A primeira-ministra da Itália, Giorgia Meloni, afirmou nesta sexta-feira (23) que espera que o presidente dos Estados Unidos, Donald Trump, encerre o conflito na Ucrânia. Segundo ela, esse resultado permitiria a indicação do norte-americano ao Prêmio Nobel da Paz.
A declaração ocorreu durante entrevista coletiva em Roma. Meloni se reuniu com o chanceler da Alemanha, Friedrich Merz. A líder italiana mantém uma relação cordial com Trump, que já demonstrou frustração por não ter recebido a honraria anteriormente.
“Espero que um dia possamos conceder um Prêmio Nobel da Paz a Donald Trump”, declarou Meloni. Ela condicionou o apoio à obtenção de uma paz justa e duradoura para o território ucraniano.

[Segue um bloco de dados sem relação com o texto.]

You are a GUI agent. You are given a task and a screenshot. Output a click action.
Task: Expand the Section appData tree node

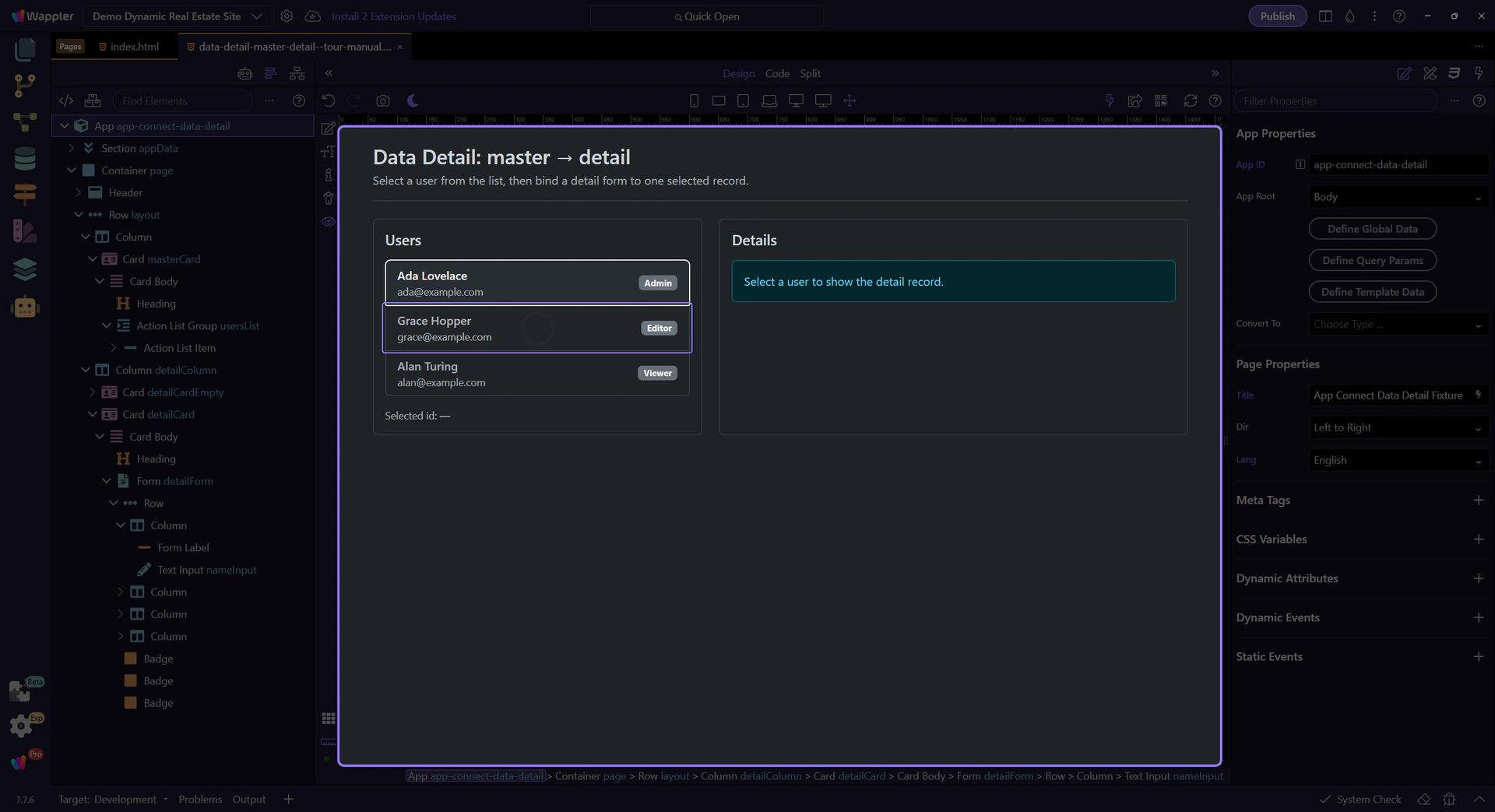click(72, 148)
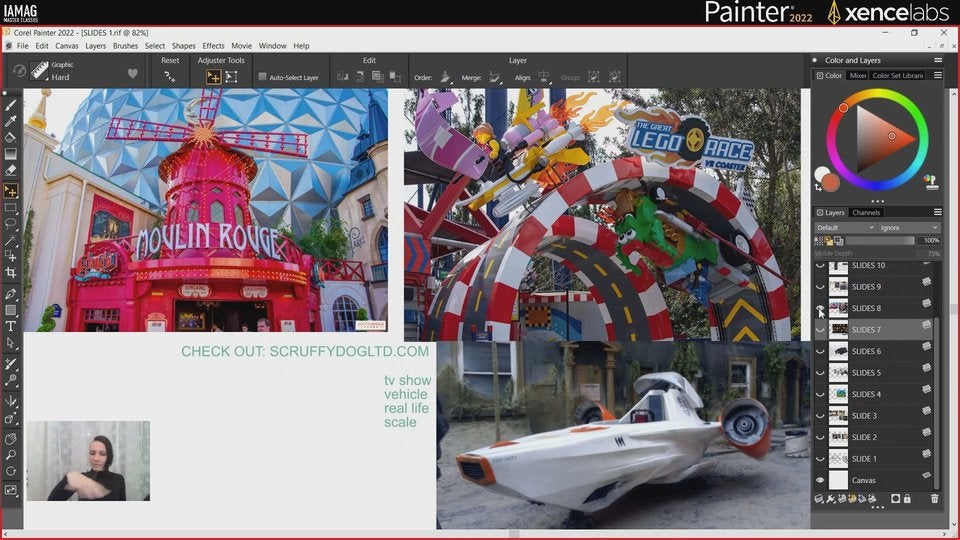Delete layer using the trash icon
This screenshot has height=540, width=960.
click(x=935, y=498)
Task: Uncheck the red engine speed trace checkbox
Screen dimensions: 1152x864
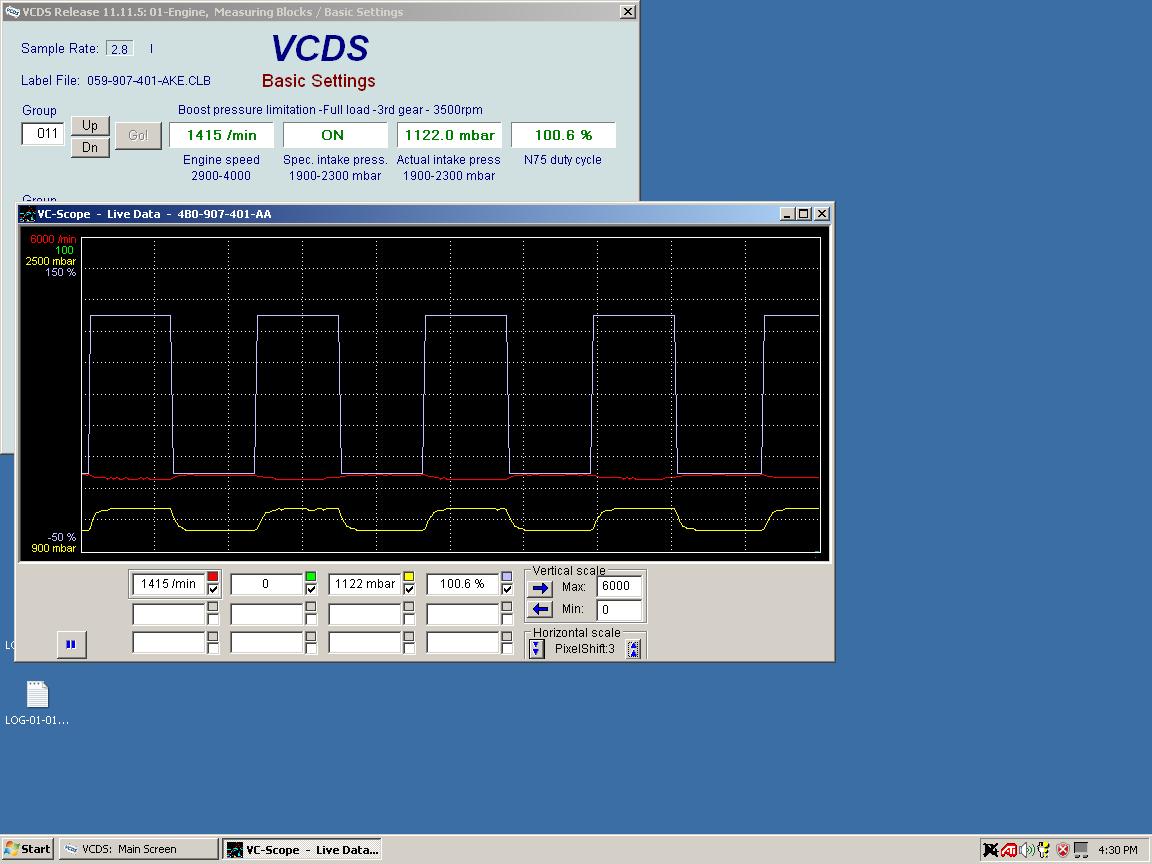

Na última segunda-feira, Trump enviou uma mensagem ao primeiro-ministro da Noruega, Jonas Gahr Store. No texto, ele afirmou que a ausência do prêmio fazia com que ele não se sentisse mais obrigado a pensar puramente na paz.
Conselho da Paz e limites constitucionais
O presidente dos Estados Unidos apresentou na quinta-feira o seu “Conselho da Paz”. O órgão foi criado inicialmente para monitorar a trégua em Gaza e a reconstrução do território. No entanto, o mecanismo foi ampliado para tentar resolver diversos conflitos internacionais.
A Itália recebeu um convite para integrar o grupo. Meloni informou que relatou a Trump a existência de problemas constitucionais para a adesão. As regras da Itália impedem que o país participe de organizações lideradas por um único líder estrangeiro.
Donald Trump ocupa a presidência do conselho, além de ser o representante dos Estados Unidos e chefe da diretoria executiva da entidade. Meloni solicitou a Trump que reabra a estrutura do órgão para atender às necessidades da Itália e de outras nações europeias.
“Devemos tentar fazer este trabalho”, disse a primeira-ministra. Meloni defendeu que a presença de países como a Itália pode fazer a diferença na busca por soluções internacionais.